The organization acquired HealthCare Partners Nevada (now Intermountain Nevada), the second-largest physician group in the Las Vegas area, Saltzer Health in Boise, Idaho and also picked up air transport company Classic Air Medical to reinforce its rural care services and extend telehealth capabilities.
Allen said Intermountain continues to keep its eye on opportunities in the market but big merger deals like SCL Health are "not in the hopper" right now.
The health system looks at M&A opportunities from different angles, he said. The air transport deal is an example of a true acquisition where the health system will “Intermountainize” them, he said.
"We say this is the way we do it at Intermountain and you’re now a part of the team. We see those in the buckets of acquiring capability and acquiring reach and we look at those as they come along," he said.
Growth is an important part of Intermountain's long-term strategy, he noted.
"We will continue to look for opportunities. We’re going to be diligent and pragmatic about it and make sure that when we engage in opportunities we see value creation for those we serve and we see added value for the organization and our ability to effectively operate with that new part of the organization as we go forward," Allen said.
Some future acquisitions will be focused on adding new service lines or new medical practices to keep up with population growth, he said, but the health system also will consider "tuck-in" acquisitions to enhance its capabilities.
"We're organized across 630,000 square miles in three distinct regions.
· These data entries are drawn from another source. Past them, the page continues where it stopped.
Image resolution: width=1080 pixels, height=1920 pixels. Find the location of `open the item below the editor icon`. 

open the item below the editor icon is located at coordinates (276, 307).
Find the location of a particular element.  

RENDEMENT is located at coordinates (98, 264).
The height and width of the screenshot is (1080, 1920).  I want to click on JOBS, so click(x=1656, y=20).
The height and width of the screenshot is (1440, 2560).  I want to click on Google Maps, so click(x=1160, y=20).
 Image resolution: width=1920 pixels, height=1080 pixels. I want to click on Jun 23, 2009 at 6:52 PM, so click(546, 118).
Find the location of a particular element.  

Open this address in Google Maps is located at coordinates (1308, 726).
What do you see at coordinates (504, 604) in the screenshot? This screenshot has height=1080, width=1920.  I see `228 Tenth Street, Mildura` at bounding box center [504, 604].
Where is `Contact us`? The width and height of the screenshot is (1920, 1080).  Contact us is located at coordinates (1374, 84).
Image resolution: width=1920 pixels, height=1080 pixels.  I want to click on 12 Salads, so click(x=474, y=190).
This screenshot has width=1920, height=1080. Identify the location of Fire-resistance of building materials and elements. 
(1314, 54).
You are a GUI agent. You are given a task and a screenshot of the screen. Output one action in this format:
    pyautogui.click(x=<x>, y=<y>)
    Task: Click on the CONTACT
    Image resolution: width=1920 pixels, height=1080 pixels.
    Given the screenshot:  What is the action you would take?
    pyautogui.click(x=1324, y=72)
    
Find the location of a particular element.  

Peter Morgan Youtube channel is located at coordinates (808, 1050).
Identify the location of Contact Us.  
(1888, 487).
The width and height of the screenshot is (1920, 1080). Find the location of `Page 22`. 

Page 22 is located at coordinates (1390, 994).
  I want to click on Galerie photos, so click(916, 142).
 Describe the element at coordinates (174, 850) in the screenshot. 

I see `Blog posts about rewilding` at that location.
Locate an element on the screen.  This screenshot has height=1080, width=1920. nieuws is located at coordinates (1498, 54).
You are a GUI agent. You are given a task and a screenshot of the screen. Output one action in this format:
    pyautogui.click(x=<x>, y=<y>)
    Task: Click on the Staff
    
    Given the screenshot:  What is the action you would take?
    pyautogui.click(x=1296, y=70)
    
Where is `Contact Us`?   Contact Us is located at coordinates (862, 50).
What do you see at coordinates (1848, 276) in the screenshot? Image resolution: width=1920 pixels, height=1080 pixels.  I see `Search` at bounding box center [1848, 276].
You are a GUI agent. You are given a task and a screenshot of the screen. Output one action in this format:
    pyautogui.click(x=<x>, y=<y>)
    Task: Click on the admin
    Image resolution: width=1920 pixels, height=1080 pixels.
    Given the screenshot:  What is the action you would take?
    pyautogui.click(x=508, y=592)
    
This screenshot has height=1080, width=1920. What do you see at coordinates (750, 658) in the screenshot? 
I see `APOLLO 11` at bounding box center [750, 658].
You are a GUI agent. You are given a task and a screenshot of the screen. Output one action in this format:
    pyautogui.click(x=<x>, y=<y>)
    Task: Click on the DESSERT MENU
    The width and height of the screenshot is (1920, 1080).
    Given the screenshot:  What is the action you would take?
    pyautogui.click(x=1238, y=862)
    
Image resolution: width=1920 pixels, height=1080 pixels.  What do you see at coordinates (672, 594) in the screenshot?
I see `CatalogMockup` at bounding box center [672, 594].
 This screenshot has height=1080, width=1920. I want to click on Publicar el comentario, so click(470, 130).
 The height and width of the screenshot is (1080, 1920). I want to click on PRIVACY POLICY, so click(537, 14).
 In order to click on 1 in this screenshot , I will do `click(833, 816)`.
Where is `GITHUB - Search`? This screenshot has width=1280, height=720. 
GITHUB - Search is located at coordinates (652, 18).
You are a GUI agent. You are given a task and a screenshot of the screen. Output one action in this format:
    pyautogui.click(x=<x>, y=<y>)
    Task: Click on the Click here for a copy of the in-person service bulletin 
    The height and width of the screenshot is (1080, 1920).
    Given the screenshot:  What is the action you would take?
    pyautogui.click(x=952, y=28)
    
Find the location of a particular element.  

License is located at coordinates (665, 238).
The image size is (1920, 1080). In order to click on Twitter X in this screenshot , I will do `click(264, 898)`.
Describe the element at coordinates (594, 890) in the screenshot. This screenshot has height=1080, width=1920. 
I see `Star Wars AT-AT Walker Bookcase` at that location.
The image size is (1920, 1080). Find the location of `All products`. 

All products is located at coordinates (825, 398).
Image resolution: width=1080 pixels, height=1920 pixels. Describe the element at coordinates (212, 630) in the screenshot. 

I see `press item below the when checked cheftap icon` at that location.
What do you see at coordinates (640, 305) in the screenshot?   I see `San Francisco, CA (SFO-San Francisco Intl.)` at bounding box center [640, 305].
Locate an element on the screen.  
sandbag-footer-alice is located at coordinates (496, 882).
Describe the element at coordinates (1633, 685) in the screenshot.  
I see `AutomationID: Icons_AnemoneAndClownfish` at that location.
In each of those regions, we look at how to create networks and services to further our value-based care initiative and ambitions. So do we need to do other acquisitions, practice acquisitions or ambulatory service center acquisitions or home care or hospice agencies? We'll also consider growth through partnerships," he said.
On the finance side, as the health system contends with inflationary pressure, executives expect to try to negotiate higher reimbursement rates with payers, Wade said.
"Where we have higher governmental payer mix, we have less control over revenue inflation there, but we do have risk-based contracts and we can manage the cost of care there," she said. "With our commercial payers, most of those contracts are multi-year contracts and they were done before the COVID pandemic and the rate of inflation built into those contracts was not adequate to cover the dramatic rise in inflation we've seen in the last two years.
"As we go back to the table this year and next year, we're asking payers to pay their fair share. We’re doing our share by trying to reduce the cost of care and doing care more efficiently," Wade noted.